STORED DATA.
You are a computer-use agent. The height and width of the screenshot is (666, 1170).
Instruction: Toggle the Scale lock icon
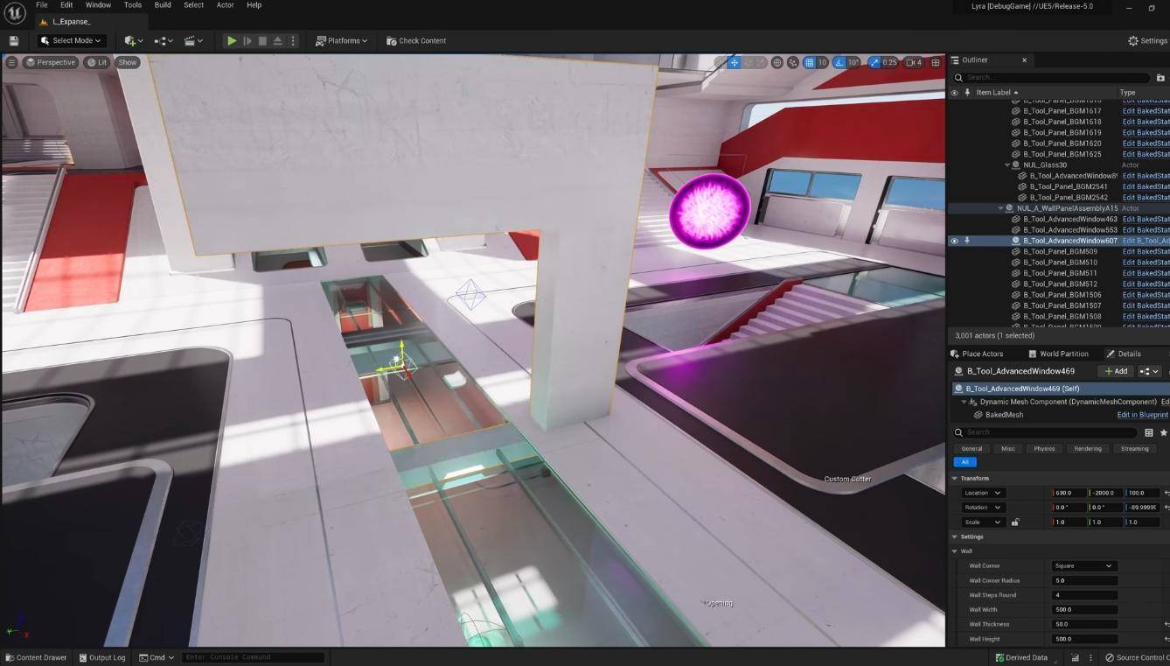coord(1015,522)
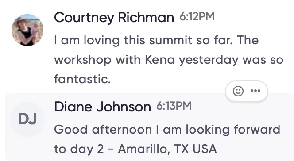Viewport: 294px width, 161px height.
Task: Click the 'to day 2' text
Action: tap(79, 149)
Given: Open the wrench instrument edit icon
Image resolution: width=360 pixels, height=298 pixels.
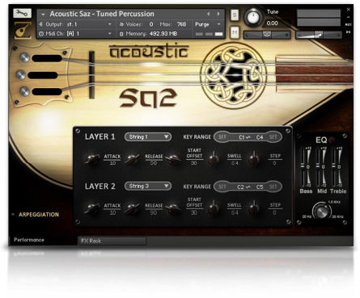Looking at the screenshot, I should coord(22,13).
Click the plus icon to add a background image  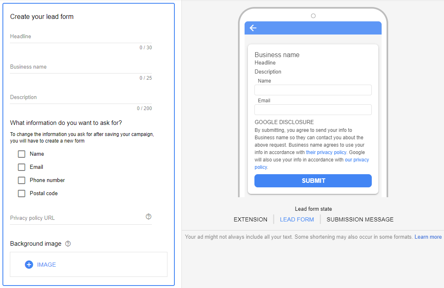tap(29, 265)
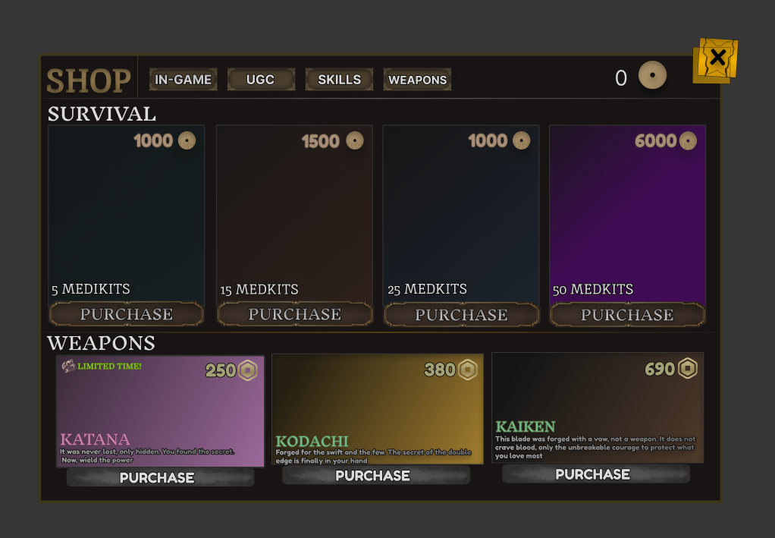Buy the Kodachi weapon

[376, 476]
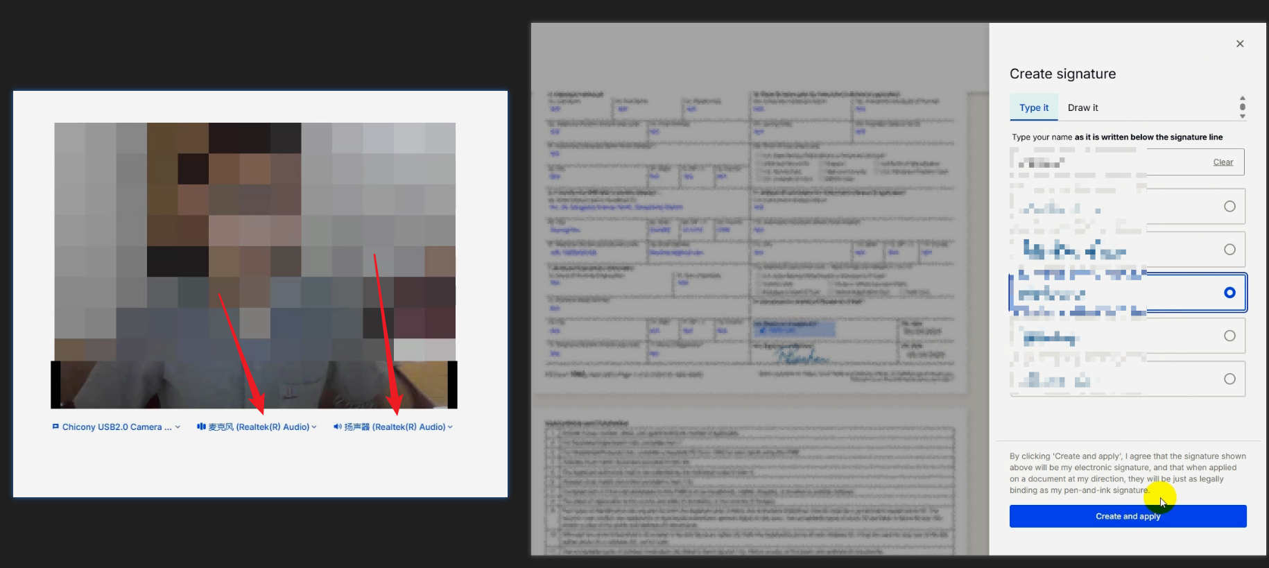The image size is (1269, 568).
Task: Expand the Chicony USB2.0 Camera dropdown chevron
Action: 178,427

WHAT YOU NEED TO DO.
Please output the listing above exactly from its first line through the line with "Given: Open the wrench instrument edit icon", both included, and nothing beyond that line. Omit pictures.

THE ANSWER.
You are a computer-use agent. The height and width of the screenshot is (666, 1170).
Instruction: Toggle the Scale lock icon
coord(1015,522)
Viewport: 294px width, 161px height.
Task: Click the 'to day 2' text
Action: tap(79, 149)
Given: Open the wrench instrument edit icon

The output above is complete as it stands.